**Goal:**
Retype each of the entries below word for word, keeping every line in its original order.

**Task data:**
********************
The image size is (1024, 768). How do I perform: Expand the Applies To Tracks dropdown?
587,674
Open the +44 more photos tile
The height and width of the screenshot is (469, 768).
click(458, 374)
********************
**Response to the exercise:**
The image size is (1024, 768). How do I perform: Expand the Applies To Tracks dropdown?
587,674
Open the +44 more photos tile
The height and width of the screenshot is (469, 768).
click(458, 374)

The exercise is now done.